+++ Provided entries +++

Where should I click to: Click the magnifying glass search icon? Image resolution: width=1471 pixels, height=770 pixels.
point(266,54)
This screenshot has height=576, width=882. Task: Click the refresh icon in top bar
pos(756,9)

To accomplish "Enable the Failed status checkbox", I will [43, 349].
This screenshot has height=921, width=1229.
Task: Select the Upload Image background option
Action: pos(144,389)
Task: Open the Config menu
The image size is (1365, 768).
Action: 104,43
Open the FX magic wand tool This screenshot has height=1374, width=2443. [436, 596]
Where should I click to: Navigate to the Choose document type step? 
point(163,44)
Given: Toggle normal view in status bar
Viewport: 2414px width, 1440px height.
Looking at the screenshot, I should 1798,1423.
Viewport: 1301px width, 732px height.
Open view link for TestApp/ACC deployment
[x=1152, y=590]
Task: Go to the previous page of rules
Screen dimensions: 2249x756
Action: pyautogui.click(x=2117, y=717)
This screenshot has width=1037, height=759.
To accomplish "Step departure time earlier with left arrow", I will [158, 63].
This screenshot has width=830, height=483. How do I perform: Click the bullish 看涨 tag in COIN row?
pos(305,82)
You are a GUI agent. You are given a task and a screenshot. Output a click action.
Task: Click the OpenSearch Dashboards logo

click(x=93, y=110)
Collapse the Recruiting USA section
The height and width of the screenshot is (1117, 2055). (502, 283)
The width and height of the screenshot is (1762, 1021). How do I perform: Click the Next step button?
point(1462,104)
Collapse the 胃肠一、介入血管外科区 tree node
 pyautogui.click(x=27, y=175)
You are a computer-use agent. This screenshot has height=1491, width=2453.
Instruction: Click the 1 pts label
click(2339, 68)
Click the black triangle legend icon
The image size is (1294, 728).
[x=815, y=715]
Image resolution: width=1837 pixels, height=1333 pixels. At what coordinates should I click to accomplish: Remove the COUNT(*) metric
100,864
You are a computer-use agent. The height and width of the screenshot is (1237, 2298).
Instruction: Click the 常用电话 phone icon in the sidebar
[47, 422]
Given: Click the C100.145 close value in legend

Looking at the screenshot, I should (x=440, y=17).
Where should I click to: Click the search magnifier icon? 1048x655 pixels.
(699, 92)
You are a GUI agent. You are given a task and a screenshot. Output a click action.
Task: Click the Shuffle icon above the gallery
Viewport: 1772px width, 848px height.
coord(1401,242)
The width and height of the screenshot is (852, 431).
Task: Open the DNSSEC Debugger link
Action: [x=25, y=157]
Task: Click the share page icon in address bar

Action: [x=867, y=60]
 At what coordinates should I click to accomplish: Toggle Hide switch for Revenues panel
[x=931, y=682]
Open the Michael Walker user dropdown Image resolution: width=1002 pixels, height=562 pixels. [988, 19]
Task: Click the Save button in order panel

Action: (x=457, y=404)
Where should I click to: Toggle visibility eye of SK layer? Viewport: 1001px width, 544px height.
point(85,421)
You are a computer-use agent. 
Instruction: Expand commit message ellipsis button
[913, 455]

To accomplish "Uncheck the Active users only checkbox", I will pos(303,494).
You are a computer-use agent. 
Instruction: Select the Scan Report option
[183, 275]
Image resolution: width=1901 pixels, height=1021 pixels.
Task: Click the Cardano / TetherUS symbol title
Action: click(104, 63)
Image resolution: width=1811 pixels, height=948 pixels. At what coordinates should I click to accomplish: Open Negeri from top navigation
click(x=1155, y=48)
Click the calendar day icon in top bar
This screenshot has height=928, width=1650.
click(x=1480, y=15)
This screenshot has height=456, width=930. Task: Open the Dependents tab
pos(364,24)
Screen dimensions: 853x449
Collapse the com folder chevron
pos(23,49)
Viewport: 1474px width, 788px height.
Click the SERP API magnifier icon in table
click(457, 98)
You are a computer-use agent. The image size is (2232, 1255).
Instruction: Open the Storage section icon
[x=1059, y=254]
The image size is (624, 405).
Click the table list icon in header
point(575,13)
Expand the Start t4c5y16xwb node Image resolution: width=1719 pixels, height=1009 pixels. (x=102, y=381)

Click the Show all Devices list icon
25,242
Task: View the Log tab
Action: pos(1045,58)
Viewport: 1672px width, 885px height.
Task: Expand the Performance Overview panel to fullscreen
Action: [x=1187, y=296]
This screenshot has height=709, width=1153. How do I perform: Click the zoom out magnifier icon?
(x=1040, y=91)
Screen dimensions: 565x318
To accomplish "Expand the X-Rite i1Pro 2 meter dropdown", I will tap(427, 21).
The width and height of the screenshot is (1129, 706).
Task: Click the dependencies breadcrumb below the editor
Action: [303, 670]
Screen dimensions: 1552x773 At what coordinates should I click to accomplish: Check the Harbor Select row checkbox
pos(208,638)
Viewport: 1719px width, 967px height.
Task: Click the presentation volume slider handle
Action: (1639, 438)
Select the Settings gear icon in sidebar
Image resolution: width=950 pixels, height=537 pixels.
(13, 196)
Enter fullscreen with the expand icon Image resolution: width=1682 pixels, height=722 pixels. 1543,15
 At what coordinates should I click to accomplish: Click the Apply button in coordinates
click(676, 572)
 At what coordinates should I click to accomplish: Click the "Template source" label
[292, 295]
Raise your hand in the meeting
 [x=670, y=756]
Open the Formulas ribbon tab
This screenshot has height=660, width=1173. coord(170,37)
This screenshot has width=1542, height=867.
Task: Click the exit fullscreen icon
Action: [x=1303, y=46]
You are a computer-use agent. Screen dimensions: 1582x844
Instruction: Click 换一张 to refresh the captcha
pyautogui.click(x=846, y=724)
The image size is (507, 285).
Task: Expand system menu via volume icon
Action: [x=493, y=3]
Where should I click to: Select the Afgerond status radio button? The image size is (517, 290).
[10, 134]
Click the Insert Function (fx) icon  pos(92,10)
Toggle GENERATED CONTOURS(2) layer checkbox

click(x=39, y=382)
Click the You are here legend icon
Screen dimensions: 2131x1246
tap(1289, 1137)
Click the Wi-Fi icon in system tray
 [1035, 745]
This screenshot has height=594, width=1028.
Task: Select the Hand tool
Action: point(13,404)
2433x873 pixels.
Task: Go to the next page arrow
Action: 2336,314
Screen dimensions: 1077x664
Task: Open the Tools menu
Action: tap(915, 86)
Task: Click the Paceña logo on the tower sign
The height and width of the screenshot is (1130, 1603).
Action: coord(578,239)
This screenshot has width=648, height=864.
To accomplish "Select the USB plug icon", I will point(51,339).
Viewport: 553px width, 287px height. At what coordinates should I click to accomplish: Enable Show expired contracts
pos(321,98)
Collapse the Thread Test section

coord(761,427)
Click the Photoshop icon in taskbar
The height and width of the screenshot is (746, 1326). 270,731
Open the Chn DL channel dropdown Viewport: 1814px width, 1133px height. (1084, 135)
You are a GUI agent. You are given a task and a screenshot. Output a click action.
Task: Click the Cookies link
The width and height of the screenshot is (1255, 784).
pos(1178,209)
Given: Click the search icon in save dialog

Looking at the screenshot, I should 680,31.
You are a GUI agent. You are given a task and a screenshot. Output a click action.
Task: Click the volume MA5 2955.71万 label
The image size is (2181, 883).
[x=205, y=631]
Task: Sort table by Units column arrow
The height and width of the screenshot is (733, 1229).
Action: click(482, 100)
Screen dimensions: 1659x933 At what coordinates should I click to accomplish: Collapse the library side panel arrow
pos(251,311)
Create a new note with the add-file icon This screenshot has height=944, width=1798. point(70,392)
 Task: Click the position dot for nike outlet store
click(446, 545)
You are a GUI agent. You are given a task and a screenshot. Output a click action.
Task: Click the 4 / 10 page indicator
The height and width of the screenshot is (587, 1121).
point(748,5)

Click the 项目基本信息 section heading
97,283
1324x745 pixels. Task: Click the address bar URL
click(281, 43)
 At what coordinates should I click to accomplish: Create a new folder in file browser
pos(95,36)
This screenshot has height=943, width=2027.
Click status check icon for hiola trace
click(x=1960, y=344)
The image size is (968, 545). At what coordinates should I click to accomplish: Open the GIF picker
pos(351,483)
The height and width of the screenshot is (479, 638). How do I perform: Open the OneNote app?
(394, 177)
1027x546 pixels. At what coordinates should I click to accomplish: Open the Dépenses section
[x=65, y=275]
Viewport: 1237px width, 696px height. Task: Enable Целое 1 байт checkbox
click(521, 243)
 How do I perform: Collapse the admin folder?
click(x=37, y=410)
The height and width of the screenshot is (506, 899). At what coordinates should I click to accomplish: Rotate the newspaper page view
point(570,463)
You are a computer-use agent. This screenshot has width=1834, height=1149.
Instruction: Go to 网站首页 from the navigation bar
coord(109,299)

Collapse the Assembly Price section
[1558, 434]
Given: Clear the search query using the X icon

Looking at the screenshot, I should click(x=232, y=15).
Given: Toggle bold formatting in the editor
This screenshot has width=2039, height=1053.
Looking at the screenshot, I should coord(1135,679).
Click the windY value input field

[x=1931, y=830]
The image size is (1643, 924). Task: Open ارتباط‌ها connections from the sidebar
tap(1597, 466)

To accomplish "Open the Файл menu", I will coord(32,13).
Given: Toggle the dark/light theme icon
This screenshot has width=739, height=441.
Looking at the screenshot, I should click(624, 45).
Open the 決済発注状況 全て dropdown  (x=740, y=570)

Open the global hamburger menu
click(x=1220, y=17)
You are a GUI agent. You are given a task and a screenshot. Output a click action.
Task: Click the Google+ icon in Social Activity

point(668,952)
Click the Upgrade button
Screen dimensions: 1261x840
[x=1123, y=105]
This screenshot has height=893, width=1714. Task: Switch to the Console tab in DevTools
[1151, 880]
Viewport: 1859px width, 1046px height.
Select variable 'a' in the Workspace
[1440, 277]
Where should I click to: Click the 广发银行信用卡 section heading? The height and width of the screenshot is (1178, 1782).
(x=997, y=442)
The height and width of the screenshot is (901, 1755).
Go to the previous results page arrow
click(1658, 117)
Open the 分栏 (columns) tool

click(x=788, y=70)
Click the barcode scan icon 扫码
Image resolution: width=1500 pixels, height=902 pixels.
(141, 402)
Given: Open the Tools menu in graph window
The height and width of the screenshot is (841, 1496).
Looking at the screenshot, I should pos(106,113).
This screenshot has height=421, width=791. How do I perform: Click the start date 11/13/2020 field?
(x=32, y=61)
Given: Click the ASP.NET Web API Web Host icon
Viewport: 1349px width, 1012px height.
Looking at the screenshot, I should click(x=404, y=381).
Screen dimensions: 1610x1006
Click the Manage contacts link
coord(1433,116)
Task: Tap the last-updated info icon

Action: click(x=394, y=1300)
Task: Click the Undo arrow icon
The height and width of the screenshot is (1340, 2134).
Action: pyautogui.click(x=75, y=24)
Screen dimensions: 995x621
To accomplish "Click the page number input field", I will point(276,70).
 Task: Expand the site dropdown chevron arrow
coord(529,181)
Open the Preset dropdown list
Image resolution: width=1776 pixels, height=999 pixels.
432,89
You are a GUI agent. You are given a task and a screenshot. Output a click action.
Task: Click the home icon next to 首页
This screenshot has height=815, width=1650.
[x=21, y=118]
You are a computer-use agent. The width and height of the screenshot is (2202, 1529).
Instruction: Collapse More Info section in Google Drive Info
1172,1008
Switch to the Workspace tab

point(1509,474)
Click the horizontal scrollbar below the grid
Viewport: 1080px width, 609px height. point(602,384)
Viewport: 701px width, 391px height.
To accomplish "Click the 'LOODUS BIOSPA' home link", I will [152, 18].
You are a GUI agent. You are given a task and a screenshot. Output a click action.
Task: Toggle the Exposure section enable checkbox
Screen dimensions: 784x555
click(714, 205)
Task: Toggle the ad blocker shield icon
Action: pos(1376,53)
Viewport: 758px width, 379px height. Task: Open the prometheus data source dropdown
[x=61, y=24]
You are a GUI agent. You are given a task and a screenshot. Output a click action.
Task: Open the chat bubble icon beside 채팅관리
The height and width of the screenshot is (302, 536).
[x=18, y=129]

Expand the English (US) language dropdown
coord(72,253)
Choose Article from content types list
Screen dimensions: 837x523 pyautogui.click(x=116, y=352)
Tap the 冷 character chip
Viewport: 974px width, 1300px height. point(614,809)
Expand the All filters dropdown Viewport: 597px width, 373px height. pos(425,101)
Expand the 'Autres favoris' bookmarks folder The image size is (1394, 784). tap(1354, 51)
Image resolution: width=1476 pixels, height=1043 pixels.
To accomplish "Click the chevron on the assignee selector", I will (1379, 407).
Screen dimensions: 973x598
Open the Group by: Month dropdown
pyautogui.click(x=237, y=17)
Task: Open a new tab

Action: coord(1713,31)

+++

* Task to carry out *
Copy out only the lines above from the one with "This screenshot has height=421, width=791." to the one with "Screen dimensions: 1610x1006", inclusive, exactly as they stand.

* Answer for the task *
This screenshot has height=421, width=791. How do I perform: Click the start date 11/13/2020 field?
(x=32, y=61)
Given: Click the ASP.NET Web API Web Host icon
Viewport: 1349px width, 1012px height.
Looking at the screenshot, I should click(x=404, y=381).
Screen dimensions: 1610x1006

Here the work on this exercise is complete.